I had, as a reflex, pulled it back out as fast as it went it, So I was stuck staring at an inch long hole in my shin. It went in mostly sideways, so while nothing important was damaged, it does gush decently, and does not fit together. So stiches are expensive, and I don't really care about scars anymore. It's a shin, and I'm not really frightened by the sight of my own blood anymore. I have been injured too many times over the last half a decade for that to really be frightening.
So the skin flap comes away with the tissue paper. And I wonder whether it didn't hurt because the nerves are damaged from years of sporratic attempts to learn muay thai, or whether near daily randori has bludgeoned the squeemish out of me. In any case, it has certainly made me a much calmer person, so I decide to stop wondering why this doesn't bother me as much as it should and patch this thing together. Then I think, I was sitting cross legged, at least my shin was in front of my testicles. My shin seems fine by comparrison.
We don't have any medical supplies. "What would mcguyver do," I ask myself. He'd clean this bitch out with something with some nearby thing with decent alcohol content. What do desperate drunks reach for? My shin won't be getting gingivitis any time soon. And when I feel nothing, I figure that it's more dead nerves than manliness in action, after all.
So I shave the hair off my my lower leg. Apply the old tube of ointment fished from the back of a drawer. Strap a maxipad over it, and sports tape the lower half of my leg until it looks like a roman sandal.
Now I can focus on the more important things, like being a little smug about being slightly less of a wuss than years prior, and choking people without bleeding through my pants. I can't help but think the me from a decade ago would have been paralyzed, and that he probably only remembered to cut away from himself a quarter of the time, so who cares what he thinks?
I'm picturing you drooling onto the keyboard as you type, one eye rotating independent of the other as your hands mash the keys. - Sophist
Posted On:8/25/2011 6:47pm
Style: BJJ, MT, MMA, CQB
You should be more careful. Also, this thread is worthless without pics.
pro nonsense self defense
Posted On:8/25/2011 6:50pm
Style: FMA, dumbek, Indian clubs
My dad used to install carpet, and when I was a kid I saw him come home with all kind of Macguyver'd solutions to cuts. It's the razorbladinest job I've seen. One day there was a piece of carpet insulation wrapped in duct tape around his arm.
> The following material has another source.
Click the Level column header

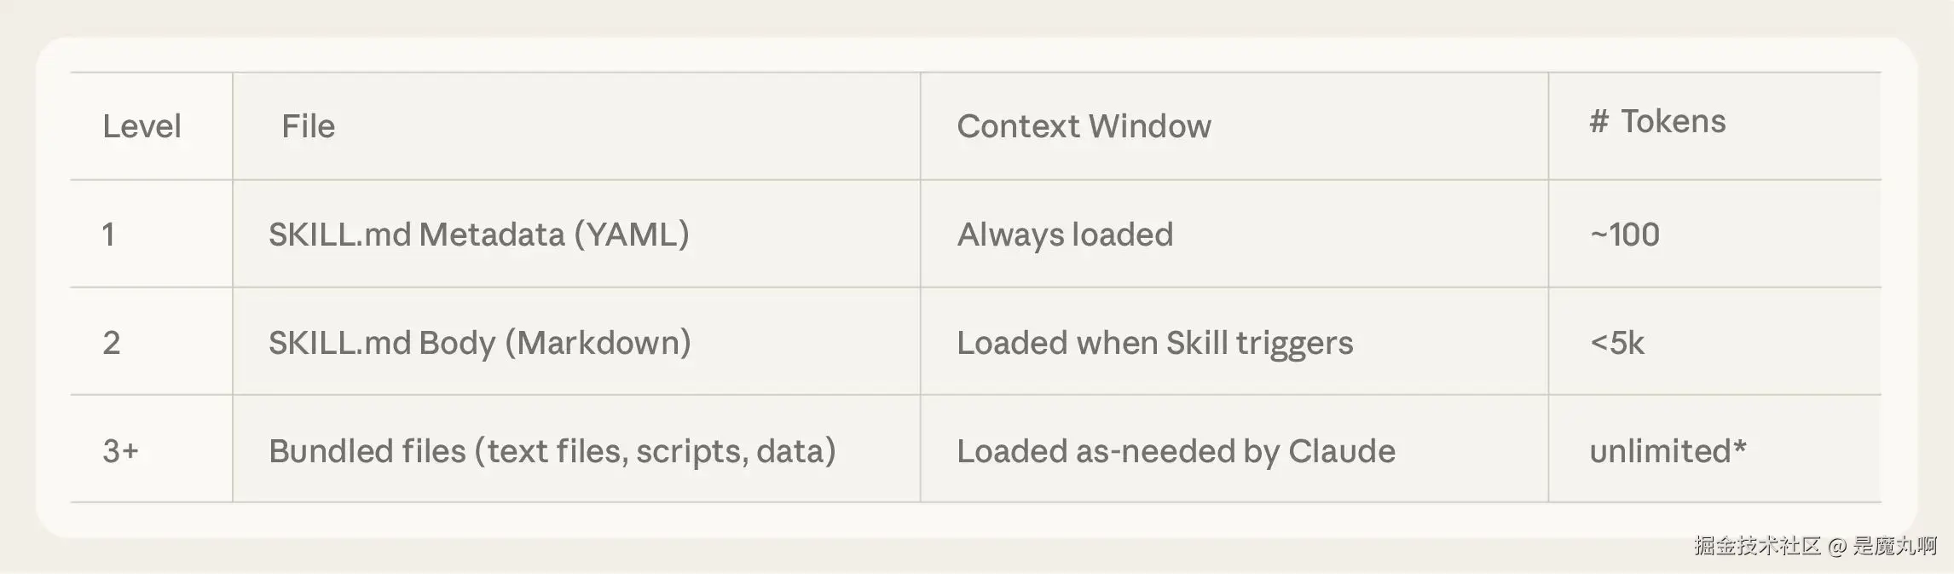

Posted On:8/25/2011 9:27pm
Make sure you keep that sucker clean, though. Sepsis sucks.
Daniel: I don't know if I know enough karate.
Miyagi: Feeling correct.
Daniel: You sure know how to make a guy feel confident.
Miyagi: You trust the quality of what you know, not quantity.
Posted On:8/25/2011 9:33pm
Style: Hung Gar, Choy Lay Fut
Butterfly that sucker with some tape.
Alternately the super glue thing works when it's not bleeding.